Ciascuno di noi, credente o no, si è fatto un’idea sul papa che lascia. Il circo mediatico si è buttato a capofitto sulle interpretazioni, da quelle più umane, “è vecchio e stanco”, a quelle più intriganti, “lascia per coprire un fallimento di una chiesa ingovernabile”, del suo abbandono.
Il tempo dirà la sua verità. Anche il giudizio sul papato è assai variegato. C’è chi lo considera un grande papa, chi lo descrive come incapace di succedere al papa polacco, chi ne ha apprezzato la cultura profonda. Non è stato un papa che ha emozionato. La sua Chiesa è stata travolta da scandali terribili. Il suo episcopato non è mai apparso così diviso e così ricco di lotte intestine e persino complotti. Le dimissioni sono state un gesto di grande umanità.
È il limite umano che il papa ha voluto sottolineare rendendolo più forte persino dell’investitura divina. Questo papa Ratzinger dice al mondo. Dice che c’è un tempo per tutto e che la gestione di un potere, nel caso della Chiesa molto concreto e al tempo stesso immateriale, deve conoscere un punto d’arrivo che precede la morte. È una grande lezione per tutti gli uomini potenti, l’ammissione che vi è un tratto della vita che è dedicato alla cura di sé, alla propria anima, all’allontanamento dolce dalla quotidianità e dalla gestione degli altri.

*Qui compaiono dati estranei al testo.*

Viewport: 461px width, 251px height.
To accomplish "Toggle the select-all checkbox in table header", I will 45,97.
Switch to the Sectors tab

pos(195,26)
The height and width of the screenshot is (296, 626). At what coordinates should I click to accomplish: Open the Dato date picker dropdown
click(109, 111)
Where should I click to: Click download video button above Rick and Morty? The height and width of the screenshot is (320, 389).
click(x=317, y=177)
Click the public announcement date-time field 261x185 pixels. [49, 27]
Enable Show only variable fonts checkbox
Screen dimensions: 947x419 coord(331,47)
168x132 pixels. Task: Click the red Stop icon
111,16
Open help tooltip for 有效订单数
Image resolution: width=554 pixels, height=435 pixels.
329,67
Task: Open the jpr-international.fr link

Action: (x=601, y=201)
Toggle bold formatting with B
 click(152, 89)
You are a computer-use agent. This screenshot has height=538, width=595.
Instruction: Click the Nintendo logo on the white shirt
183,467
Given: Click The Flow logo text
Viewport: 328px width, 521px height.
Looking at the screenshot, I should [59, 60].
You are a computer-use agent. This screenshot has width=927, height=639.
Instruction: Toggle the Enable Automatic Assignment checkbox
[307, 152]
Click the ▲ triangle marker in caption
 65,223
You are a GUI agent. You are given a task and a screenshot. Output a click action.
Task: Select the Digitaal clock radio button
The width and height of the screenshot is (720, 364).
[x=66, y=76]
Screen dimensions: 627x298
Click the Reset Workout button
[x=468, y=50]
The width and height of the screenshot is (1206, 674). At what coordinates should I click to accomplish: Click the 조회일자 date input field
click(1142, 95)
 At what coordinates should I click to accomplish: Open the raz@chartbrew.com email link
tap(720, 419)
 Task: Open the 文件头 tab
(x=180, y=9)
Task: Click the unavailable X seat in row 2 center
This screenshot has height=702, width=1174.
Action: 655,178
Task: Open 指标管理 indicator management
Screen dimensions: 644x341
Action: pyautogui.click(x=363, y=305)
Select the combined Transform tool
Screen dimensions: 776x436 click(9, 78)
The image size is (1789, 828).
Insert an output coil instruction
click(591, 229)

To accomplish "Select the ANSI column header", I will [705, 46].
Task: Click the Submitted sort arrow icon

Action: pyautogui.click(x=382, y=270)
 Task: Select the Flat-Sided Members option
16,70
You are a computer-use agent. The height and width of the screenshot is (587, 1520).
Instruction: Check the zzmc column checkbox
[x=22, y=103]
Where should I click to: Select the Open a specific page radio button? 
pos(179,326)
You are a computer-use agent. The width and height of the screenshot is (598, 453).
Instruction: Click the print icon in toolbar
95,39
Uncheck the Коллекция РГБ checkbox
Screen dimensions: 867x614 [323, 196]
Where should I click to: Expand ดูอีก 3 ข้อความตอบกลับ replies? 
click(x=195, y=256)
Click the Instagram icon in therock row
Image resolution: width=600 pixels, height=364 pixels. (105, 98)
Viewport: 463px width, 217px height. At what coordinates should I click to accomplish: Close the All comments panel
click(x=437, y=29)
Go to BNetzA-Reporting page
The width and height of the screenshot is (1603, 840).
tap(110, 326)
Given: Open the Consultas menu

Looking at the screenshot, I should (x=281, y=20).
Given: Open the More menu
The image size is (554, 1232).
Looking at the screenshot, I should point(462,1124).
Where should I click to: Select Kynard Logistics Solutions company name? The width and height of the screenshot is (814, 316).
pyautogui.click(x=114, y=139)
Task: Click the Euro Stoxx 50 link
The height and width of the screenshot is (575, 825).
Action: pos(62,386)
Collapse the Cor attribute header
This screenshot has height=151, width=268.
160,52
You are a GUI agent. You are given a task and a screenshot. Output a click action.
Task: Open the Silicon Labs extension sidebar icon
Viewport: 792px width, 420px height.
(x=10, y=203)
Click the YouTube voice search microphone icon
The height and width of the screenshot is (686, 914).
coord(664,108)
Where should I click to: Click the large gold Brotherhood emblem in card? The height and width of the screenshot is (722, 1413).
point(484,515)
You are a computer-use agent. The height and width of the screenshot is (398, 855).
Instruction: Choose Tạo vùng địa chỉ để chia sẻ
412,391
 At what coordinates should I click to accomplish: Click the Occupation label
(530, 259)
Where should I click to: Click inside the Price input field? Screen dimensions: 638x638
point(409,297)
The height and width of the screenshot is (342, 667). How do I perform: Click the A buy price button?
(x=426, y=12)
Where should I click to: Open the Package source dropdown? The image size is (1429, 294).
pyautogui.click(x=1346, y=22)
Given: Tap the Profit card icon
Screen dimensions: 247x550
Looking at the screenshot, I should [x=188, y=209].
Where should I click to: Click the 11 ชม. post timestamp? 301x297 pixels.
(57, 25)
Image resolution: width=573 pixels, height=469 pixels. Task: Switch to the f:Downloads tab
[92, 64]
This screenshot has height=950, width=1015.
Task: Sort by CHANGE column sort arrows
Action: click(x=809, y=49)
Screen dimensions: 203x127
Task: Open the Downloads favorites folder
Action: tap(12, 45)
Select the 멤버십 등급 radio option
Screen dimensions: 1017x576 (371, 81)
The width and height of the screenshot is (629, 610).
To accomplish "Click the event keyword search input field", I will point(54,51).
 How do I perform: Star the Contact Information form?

Trovo bizzarre le domande su quanto possa pesare il ritiro di Benedetto XVI sulla campagna elettorale italiana. Maledetto provincialismo. Un papa che lascia è vicenda che parla ai credenti, che testimonia i limiti dell’uomo in carne e ossa e non può essere tradotto nelle miserie di una competizione politica. Tranne in un senso. Che ci costringe a pensare in modo meno guerriero allo scontro fra le idee e fra le persone introducendo una soglia di umanità invalicabile. Il mondo che Ratzinger ci lascia ha più conflitti religiosi di quanti ne abbia trovati, ha più divisioni nel cattolicesimo di quante ne abbia voluto sanare, rivela una Chiesa potente e fragilissima. Il papa in un immenso sforzo intellettuale ha voluto dare una prova di razionalità alla fede confrontandosi con il pensiero moderno.
È stato innovatore e scolastico. Se guardiamo al suo papato nel crogiuolo delle grandi religioni vediamo la stessa ansia universalistica ma anche che la sua chiesa non è stata una chiesa di guerra malgrado le chiusure al mondo moderno. Il cattolicesimo oggi, pur attraversato da componenti radicali e spesso illiberali, ha la singolarità di essersi fatto più plurale e al tempo stesso meno capace di organizzare il suo gregge. Il papa ha voluto proporre una dottrina valida per tutti, ha combattuto le “eresie” latino-americane e la modernizzazione che veniva dalla stessa chiesa tedesca e austriaca, ma non è riuscito a dare alla sua gente un riferimento condiviso.
Non c’è categoria più fragile che quella racchiusa nel termine “cattolico”, che ormai non definisce più un unico modo di pensare al mondo e di stare nel mondo. Hans Kung, l’italiano Mancuso, il teologo Matthew Fox hanno sottoposto il papato a una requisitoria senza scampo quasi a dimostrare l’attualità di un revisione radicale dei fondamenti della Chiesa e soprattutto dell’organizzazione vaticana. Il papa che verrà dovrà misurarsi con una doppia eredità, quella profetica del papa polacco e quella dottrinale del papa tedesco. L’augurio è che la Chiesa sappia scegliere un erede di Pietro in grado di parlare al mondo d’oggi, che sappia darci un uomo la cui grandezza sappia comprendere i drammi della nostra epoca, che dia un papa a tutti e non solo ai cattolici.